# Extracted data:
# # # # # # #
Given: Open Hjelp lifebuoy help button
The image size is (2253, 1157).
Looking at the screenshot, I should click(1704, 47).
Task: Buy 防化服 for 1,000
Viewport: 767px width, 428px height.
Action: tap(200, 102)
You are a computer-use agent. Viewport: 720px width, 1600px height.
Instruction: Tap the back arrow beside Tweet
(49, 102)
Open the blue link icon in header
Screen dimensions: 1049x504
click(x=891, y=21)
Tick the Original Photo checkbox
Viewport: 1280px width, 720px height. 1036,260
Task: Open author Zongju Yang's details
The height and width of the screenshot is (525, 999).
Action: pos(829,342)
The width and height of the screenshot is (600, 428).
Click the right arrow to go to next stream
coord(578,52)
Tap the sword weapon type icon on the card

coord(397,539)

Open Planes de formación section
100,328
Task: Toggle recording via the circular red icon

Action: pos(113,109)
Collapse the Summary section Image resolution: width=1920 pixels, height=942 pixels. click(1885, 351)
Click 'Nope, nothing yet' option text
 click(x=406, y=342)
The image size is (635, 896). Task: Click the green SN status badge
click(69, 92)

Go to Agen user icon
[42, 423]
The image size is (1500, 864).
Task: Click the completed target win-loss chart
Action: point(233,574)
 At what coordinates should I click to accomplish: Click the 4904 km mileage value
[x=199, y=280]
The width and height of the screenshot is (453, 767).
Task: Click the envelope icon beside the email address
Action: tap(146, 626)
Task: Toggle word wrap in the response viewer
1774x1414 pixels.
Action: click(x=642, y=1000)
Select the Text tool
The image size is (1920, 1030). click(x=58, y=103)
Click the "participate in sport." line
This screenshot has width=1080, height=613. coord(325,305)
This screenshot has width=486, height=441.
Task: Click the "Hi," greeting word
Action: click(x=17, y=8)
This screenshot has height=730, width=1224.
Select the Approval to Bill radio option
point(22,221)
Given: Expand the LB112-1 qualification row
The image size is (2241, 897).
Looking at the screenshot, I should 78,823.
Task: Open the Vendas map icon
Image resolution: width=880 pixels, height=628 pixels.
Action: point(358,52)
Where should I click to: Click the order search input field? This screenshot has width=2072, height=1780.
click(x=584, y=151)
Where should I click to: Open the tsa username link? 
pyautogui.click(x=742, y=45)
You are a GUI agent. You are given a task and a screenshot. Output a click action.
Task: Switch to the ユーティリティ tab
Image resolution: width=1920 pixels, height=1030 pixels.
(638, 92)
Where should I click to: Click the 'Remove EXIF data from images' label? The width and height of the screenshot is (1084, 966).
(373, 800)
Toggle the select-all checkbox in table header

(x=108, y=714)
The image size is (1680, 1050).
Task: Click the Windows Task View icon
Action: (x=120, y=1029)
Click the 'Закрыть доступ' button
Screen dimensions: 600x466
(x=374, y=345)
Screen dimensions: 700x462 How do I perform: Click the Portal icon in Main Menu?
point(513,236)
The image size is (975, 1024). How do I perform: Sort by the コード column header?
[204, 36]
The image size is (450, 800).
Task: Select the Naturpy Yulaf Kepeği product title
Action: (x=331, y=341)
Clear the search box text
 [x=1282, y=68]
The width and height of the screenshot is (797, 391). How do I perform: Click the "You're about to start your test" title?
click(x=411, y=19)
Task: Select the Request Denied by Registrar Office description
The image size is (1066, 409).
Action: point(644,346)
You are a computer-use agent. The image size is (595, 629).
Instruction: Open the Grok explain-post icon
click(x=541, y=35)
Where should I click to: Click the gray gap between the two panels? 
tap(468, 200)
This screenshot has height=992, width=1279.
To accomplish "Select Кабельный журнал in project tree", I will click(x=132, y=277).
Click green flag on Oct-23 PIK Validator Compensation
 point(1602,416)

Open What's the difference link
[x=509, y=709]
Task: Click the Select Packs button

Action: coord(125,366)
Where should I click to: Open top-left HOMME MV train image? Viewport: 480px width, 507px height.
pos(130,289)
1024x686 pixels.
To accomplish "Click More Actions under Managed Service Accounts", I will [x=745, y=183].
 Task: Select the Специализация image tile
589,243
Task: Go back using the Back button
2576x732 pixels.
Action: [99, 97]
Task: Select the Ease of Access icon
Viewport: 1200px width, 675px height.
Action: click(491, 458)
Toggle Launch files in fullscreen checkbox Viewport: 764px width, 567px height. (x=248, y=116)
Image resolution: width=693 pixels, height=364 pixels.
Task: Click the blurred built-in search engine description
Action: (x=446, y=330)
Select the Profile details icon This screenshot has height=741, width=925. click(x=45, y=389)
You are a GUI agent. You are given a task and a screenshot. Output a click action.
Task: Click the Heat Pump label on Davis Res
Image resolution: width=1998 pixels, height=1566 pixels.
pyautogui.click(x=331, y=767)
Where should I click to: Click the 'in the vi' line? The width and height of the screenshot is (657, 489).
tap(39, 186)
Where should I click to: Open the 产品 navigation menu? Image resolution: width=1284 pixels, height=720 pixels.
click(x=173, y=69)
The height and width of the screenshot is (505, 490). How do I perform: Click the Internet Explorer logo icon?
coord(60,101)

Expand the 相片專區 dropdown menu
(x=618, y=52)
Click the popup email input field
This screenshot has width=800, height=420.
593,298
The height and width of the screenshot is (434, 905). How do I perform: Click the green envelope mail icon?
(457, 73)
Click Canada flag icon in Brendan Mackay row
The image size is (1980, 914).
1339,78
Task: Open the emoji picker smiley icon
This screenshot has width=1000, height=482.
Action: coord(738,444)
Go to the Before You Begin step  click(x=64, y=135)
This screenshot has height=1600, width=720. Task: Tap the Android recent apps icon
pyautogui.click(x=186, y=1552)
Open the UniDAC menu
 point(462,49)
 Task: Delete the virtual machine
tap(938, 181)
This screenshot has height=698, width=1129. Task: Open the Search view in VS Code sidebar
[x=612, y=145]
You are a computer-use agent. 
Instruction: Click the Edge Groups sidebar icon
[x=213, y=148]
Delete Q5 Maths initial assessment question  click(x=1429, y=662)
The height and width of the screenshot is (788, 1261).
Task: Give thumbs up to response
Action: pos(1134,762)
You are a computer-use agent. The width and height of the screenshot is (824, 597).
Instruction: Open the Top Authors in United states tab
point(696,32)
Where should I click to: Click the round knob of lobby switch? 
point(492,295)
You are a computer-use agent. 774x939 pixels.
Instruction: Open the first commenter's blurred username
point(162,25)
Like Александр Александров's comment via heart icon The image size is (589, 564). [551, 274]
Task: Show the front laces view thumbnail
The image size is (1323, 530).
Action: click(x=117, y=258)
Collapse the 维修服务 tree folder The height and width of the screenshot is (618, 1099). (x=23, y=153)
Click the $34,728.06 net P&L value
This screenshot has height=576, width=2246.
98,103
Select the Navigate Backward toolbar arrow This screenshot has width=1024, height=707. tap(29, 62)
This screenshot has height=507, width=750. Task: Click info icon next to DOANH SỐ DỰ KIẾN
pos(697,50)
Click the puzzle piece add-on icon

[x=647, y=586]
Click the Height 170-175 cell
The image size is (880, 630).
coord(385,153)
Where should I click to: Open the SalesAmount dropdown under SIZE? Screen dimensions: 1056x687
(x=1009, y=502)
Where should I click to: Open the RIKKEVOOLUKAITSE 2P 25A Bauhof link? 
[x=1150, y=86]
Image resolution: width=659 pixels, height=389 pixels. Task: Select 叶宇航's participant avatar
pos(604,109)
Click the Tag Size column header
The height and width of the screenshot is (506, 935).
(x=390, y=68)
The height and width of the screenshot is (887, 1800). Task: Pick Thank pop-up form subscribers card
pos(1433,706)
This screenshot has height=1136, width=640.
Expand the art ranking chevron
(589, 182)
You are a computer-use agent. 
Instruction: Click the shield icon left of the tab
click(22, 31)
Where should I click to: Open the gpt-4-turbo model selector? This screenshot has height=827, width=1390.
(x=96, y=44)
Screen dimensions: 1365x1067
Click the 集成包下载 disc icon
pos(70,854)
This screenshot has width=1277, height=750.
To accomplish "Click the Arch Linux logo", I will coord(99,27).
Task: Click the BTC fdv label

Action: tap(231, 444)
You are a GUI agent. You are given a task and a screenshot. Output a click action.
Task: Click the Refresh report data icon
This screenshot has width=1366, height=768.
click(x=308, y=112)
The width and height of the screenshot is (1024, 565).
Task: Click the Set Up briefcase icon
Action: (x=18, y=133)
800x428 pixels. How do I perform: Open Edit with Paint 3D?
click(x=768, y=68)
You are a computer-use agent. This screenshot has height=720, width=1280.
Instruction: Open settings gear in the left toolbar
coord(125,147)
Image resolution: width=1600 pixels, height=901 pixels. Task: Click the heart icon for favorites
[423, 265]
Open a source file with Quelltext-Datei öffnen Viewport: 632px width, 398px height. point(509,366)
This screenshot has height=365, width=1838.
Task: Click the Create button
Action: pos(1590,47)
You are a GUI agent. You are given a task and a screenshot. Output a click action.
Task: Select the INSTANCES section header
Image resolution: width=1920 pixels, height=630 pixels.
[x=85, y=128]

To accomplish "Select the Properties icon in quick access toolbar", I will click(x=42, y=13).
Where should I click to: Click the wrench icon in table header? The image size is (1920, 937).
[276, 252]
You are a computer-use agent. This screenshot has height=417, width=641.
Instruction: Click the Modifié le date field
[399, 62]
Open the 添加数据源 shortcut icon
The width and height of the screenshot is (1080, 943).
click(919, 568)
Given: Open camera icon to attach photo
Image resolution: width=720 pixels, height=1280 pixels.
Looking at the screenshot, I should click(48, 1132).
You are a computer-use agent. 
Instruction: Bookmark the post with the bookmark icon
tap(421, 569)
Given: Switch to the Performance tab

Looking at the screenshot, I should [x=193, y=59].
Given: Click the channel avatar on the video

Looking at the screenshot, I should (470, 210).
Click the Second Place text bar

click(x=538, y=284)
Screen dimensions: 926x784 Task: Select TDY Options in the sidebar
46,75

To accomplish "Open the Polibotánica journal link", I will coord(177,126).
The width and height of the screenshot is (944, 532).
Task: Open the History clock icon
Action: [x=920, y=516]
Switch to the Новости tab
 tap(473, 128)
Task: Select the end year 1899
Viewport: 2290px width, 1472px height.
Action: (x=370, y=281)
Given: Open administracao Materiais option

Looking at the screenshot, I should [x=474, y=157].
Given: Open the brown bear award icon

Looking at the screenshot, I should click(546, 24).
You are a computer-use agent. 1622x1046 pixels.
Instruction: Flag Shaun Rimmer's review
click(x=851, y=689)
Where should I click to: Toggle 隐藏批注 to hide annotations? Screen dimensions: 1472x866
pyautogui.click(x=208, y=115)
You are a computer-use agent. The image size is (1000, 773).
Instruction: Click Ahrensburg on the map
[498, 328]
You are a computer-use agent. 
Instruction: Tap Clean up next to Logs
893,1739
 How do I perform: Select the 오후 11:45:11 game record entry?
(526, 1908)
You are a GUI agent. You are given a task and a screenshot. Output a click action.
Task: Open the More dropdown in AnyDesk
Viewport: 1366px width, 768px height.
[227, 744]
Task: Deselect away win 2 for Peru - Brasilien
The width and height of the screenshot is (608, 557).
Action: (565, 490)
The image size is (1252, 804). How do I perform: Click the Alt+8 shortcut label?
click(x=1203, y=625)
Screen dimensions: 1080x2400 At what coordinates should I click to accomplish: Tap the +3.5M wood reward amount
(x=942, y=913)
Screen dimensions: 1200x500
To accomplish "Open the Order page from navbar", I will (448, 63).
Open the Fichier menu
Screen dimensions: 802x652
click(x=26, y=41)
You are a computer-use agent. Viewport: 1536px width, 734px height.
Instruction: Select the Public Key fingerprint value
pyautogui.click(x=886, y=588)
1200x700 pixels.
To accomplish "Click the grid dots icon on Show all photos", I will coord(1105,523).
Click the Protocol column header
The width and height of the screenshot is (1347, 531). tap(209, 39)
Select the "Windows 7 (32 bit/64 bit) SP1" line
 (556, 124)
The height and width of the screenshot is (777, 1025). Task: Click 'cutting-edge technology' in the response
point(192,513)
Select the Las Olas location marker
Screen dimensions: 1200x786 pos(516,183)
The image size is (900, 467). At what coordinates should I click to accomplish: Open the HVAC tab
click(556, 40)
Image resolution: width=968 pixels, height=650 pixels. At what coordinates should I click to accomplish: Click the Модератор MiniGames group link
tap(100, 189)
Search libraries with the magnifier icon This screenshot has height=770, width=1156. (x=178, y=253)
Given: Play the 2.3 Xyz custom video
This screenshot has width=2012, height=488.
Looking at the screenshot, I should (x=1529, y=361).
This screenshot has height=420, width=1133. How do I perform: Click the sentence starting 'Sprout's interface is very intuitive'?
# # # # # # #
# Work order:
Using the listing, collect all lines in which the string "tree" is found.

# Solution for this task:
To accomplish "Select Кабельный журнал in project tree", I will click(x=132, y=277).
Collapse the 维修服务 tree folder The height and width of the screenshot is (618, 1099). (x=23, y=153)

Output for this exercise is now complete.